>>>>>
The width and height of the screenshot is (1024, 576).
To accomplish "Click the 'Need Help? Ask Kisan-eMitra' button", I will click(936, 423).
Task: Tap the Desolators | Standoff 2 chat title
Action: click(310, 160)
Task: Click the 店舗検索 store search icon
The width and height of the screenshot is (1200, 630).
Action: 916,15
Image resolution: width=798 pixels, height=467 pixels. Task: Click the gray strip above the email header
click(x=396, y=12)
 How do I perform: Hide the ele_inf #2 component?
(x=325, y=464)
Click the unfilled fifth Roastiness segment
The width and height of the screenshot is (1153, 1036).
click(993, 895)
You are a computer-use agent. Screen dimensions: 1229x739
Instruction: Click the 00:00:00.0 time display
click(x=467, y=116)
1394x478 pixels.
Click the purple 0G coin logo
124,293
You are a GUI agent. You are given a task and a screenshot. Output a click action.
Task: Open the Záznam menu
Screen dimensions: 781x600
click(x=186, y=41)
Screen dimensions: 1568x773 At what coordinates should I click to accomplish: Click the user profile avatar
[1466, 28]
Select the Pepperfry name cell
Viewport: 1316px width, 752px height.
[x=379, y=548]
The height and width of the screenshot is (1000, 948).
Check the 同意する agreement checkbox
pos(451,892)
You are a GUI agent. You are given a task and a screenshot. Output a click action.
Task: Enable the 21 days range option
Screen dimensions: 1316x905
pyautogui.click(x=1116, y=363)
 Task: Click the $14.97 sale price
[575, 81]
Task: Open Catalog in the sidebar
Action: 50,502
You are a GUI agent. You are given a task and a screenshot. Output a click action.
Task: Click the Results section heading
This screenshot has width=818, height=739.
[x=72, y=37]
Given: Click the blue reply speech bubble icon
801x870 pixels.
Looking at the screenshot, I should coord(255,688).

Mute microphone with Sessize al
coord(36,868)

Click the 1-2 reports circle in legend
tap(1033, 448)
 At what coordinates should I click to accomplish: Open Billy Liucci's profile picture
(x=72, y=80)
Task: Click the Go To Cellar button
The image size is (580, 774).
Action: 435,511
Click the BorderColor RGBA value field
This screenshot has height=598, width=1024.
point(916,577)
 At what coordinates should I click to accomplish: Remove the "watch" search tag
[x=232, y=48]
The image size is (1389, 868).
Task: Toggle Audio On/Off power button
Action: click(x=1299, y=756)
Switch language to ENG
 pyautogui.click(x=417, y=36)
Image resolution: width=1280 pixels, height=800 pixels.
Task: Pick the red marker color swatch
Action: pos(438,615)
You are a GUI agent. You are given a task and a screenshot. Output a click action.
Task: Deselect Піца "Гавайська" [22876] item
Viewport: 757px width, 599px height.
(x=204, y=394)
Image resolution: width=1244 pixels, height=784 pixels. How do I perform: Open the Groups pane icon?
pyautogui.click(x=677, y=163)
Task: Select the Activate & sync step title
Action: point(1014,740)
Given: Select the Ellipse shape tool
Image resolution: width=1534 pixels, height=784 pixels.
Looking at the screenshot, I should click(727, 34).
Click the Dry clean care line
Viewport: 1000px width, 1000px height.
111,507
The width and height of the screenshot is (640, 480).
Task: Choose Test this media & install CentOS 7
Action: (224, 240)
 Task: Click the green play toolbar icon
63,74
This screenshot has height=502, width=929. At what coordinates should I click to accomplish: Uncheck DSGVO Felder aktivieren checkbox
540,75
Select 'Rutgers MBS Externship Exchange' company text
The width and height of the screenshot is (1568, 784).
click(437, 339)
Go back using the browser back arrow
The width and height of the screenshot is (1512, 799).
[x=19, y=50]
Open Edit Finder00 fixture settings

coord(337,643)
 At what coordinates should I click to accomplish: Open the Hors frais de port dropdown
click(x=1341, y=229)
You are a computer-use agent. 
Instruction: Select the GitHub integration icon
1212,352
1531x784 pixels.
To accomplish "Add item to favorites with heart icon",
<<<<<
→ **Written instruction**: Reproduce all of the entries above word for word, keeping every line unchanged.

→ **Task answer**:
The width and height of the screenshot is (1024, 576).
To accomplish "Click the 'Need Help? Ask Kisan-eMitra' button", I will click(936, 423).
Task: Tap the Desolators | Standoff 2 chat title
Action: click(310, 160)
Task: Click the 店舗検索 store search icon
The width and height of the screenshot is (1200, 630).
Action: 916,15
Image resolution: width=798 pixels, height=467 pixels. Task: Click the gray strip above the email header
click(x=396, y=12)
 How do I perform: Hide the ele_inf #2 component?
(x=325, y=464)
Click the unfilled fifth Roastiness segment
The width and height of the screenshot is (1153, 1036).
click(993, 895)
You are a computer-use agent. Screen dimensions: 1229x739
Instruction: Click the 00:00:00.0 time display
click(x=467, y=116)
1394x478 pixels.
Click the purple 0G coin logo
124,293
You are a GUI agent. You are given a task and a screenshot. Output a click action.
Task: Open the Záznam menu
Screen dimensions: 781x600
click(x=186, y=41)
Screen dimensions: 1568x773 At what coordinates should I click to accomplish: Click the user profile avatar
[1466, 28]
Select the Pepperfry name cell
Viewport: 1316px width, 752px height.
[x=379, y=548]
The height and width of the screenshot is (1000, 948).
Check the 同意する agreement checkbox
pos(451,892)
You are a GUI agent. You are given a task and a screenshot. Output a click action.
Task: Enable the 21 days range option
Screen dimensions: 1316x905
pyautogui.click(x=1116, y=363)
 Task: Click the $14.97 sale price
[575, 81]
Task: Open Catalog in the sidebar
Action: 50,502
You are a GUI agent. You are given a task and a screenshot. Output a click action.
Task: Click the Results section heading
This screenshot has width=818, height=739.
[x=72, y=37]
Given: Click the blue reply speech bubble icon
801x870 pixels.
Looking at the screenshot, I should coord(255,688).

Mute microphone with Sessize al
coord(36,868)

Click the 1-2 reports circle in legend
tap(1033, 448)
 At what coordinates should I click to accomplish: Open Billy Liucci's profile picture
(x=72, y=80)
Task: Click the Go To Cellar button
The image size is (580, 774).
Action: 435,511
Click the BorderColor RGBA value field
This screenshot has height=598, width=1024.
point(916,577)
 At what coordinates should I click to accomplish: Remove the "watch" search tag
[x=232, y=48]
The image size is (1389, 868).
Task: Toggle Audio On/Off power button
Action: click(x=1299, y=756)
Switch language to ENG
 pyautogui.click(x=417, y=36)
Image resolution: width=1280 pixels, height=800 pixels.
Task: Pick the red marker color swatch
Action: pos(438,615)
You are a GUI agent. You are given a task and a screenshot. Output a click action.
Task: Deselect Піца "Гавайська" [22876] item
Viewport: 757px width, 599px height.
(x=204, y=394)
Image resolution: width=1244 pixels, height=784 pixels. How do I perform: Open the Groups pane icon?
pyautogui.click(x=677, y=163)
Task: Select the Activate & sync step title
Action: point(1014,740)
Given: Select the Ellipse shape tool
Image resolution: width=1534 pixels, height=784 pixels.
Looking at the screenshot, I should click(727, 34).
Click the Dry clean care line
Viewport: 1000px width, 1000px height.
111,507
The width and height of the screenshot is (640, 480).
Task: Choose Test this media & install CentOS 7
Action: (224, 240)
 Task: Click the green play toolbar icon
63,74
This screenshot has height=502, width=929. At what coordinates should I click to accomplish: Uncheck DSGVO Felder aktivieren checkbox
540,75
Select 'Rutgers MBS Externship Exchange' company text
The width and height of the screenshot is (1568, 784).
click(437, 339)
Go back using the browser back arrow
The width and height of the screenshot is (1512, 799).
[x=19, y=50]
Open Edit Finder00 fixture settings

coord(337,643)
 At what coordinates should I click to accomplish: Open the Hors frais de port dropdown
click(x=1341, y=229)
You are a computer-use agent. 
Instruction: Select the GitHub integration icon
1212,352
1531x784 pixels.
To accomplish "Add item to favorites with heart icon",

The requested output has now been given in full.